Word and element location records
++++++++++++++++++++

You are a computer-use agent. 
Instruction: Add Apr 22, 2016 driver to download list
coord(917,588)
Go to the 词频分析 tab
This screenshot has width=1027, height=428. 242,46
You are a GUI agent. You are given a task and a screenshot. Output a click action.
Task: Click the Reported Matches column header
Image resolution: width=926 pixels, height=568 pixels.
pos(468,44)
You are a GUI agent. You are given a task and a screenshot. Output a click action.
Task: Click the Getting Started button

++++++++++++++++++++

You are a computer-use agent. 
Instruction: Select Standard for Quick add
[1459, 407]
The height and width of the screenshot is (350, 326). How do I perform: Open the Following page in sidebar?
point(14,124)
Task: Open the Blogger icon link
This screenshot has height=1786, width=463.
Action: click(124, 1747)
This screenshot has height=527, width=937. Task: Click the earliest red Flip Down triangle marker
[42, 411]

++++++++++++++++++++

* **What you have to do**
Copy the listing lines verbatim, starting at the line that has "Go to the 词频分析 tab" and ending after the line that has "Task: Click the Getting Started button".

* **Response**
Go to the 词频分析 tab
This screenshot has width=1027, height=428. 242,46
You are a GUI agent. You are given a task and a screenshot. Output a click action.
Task: Click the Reported Matches column header
Image resolution: width=926 pixels, height=568 pixels.
pos(468,44)
You are a GUI agent. You are given a task and a screenshot. Output a click action.
Task: Click the Getting Started button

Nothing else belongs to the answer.